◆ Ejercicio planteado 1: Según el texto sobre el enamoramiento, ¿de qué aula eran Robertito, Juancito y Pablito?
◆ Ejercicio planteado 2: Transcribe sin cambios el fragmento del texto sobre el enamoramiento comprendido entre "Casi 30 años" y "manera] mi piel?", ambos incluidos.

◆ Fragmento citado:
----
Casi 30 años en esta cosa redonda que gira y gira, haciéndome más vieja,
conociéndome más, coleccionando personas, nombres y apellidos con patitas,
anécdotas y pecados con algún que otro raspón y cicatriz (cualquiera diría);
sin embargo, aún no he logrado definir qué carajo es el enamoramiento. No he
podido encontrar definición homogénea bajo la cual incluir el cumulo de
sentimientos que engloban, para mí, la expresión "estoy
enamorada".
¿Viene siendo lo que sentí por Facundo, aquella primera vez que me hice
la ahogada en la playa para que me viniera a salvar? ¿o lo que sentí por
Pancracio la primera vez que una mano masculina acarició [de esa especial
manera] mi piel?
Enamoramiento, en mi cuerpo, podría describirse como un enorme ejército
de átomos y hormonas revolucionadas, locas de euforia y pasión, saltándome de
un órgano a otro, sin control, dejando en evidencia que el cuerpo del hombre
que me atrae está acerca a mí. Por tanto, en sentido estricto, Robertito,
Juancito, Pablito (y alguno más que cuyo nombre no recuerdo), del aula de 4to
grado de primaria, podrían catalogar como miembros de la lista de "hombres
de los que me he enamorado en algún efímero (o no) momento de mi
vida".
Enamorarse, según mi tendencia al perfeccionismo y mi alto grado de
perseverancia, puede parecerse al valiente acto que uno realiza cada 31 de
diciembre, escribiendo en un papel los objetivos futuros que confía cumplir
durante los siguientes 365 días. En otras palabras, Samir, José, Aldo, Alfredo,
y algún otro, fueron todos estrellamientos fugaces en mi corazón, o quizás más
en mis pulmones, por el trabajo que me dieron con cada uno de mis suspiros.
Por el contrario, si definimos enamoramiento como aquel sentimiento que
uno siente, cual brasa ardiendo dentro del pecho, al contactar de alguna manera
(ya sea con método tan tradicional como la telepatía o tan millennial como un
whatsapp) con ese cuerpo que invade toda tu cabeza, entonces diría que Richard también
debería ser añadido a mi lista de enamoramientos fortuitos; enamorada diría
también que estaba cuando un hacha oxidada me partió el cuerpo en dos cuando
Pancracio me dejó.
----
◆ Lista de entradas:

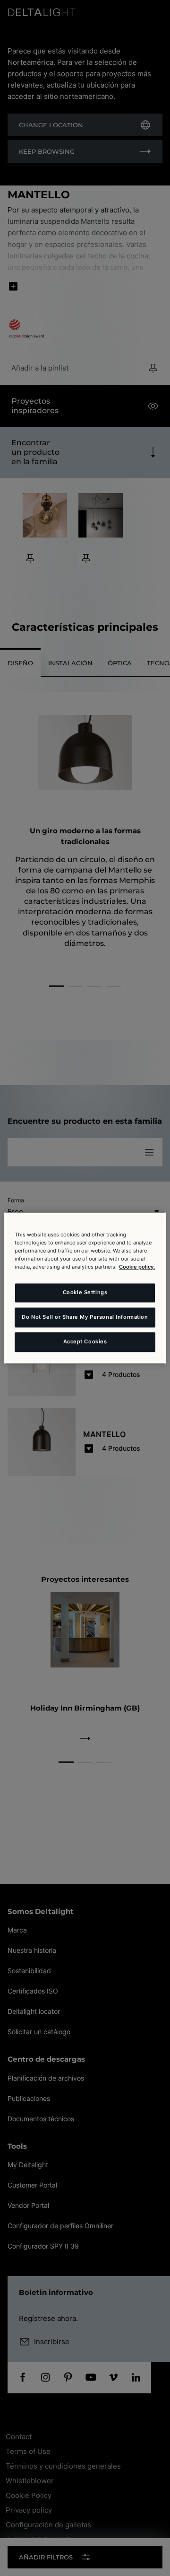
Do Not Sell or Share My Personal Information (85, 1317)
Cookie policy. (137, 1267)
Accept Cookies (85, 1342)
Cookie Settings (85, 1292)
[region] (85, 1288)
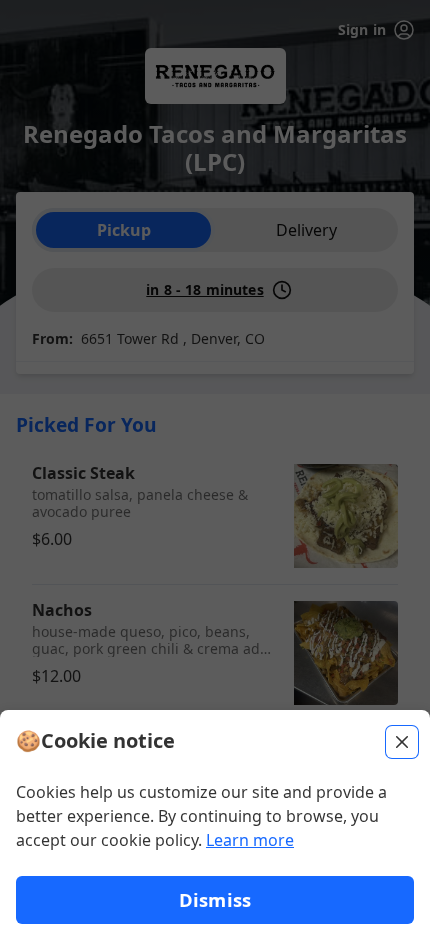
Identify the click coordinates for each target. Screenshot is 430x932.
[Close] (402, 742)
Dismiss (215, 899)
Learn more (250, 840)
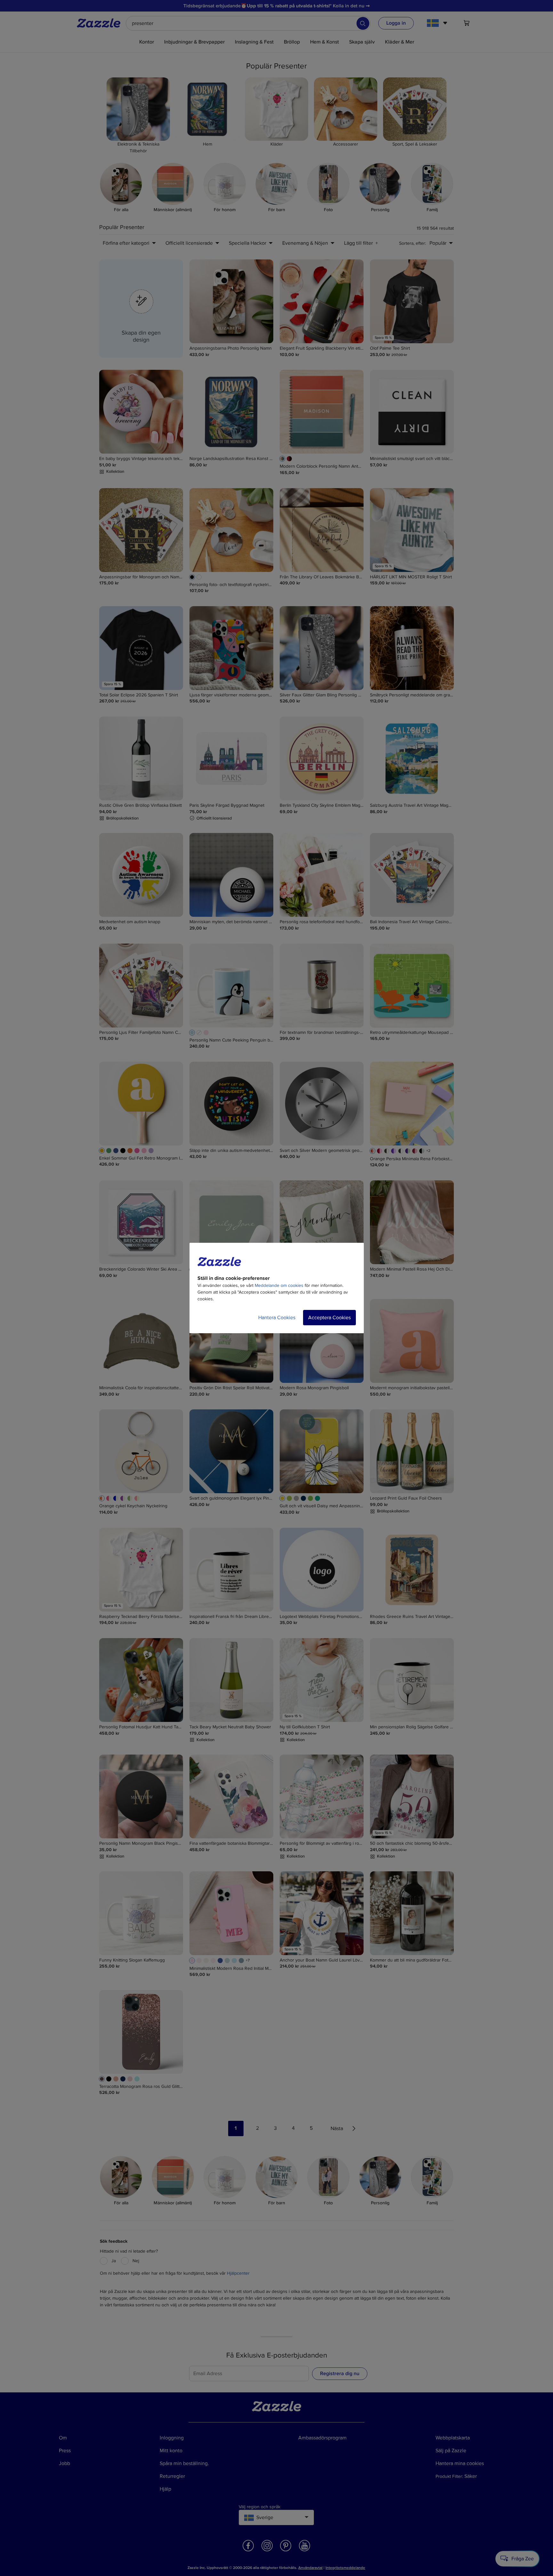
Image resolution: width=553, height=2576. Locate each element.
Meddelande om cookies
----
◆ Respuesta completa 1: Del aula de 4to grado de primaria.

◆ Respuesta completa 2:
Casi 30 años en esta cosa redonda que gira y gira, haciéndome más vieja,
conociéndome más, coleccionando personas, nombres y apellidos con patitas,
anécdotas y pecados con algún que otro raspón y cicatriz (cualquiera diría);
sin embargo, aún no he logrado definir qué carajo es el enamoramiento. No he
podido encontrar definición homogénea bajo la cual incluir el cumulo de
sentimientos que engloban, para mí, la expresión "estoy
enamorada".
¿Viene siendo lo que sentí por Facundo, aquella primera vez que me hice
la ahogada en la playa para que me viniera a salvar? ¿o lo que sentí por
Pancracio la primera vez que una mano masculina acarició [de esa especial
manera] mi piel?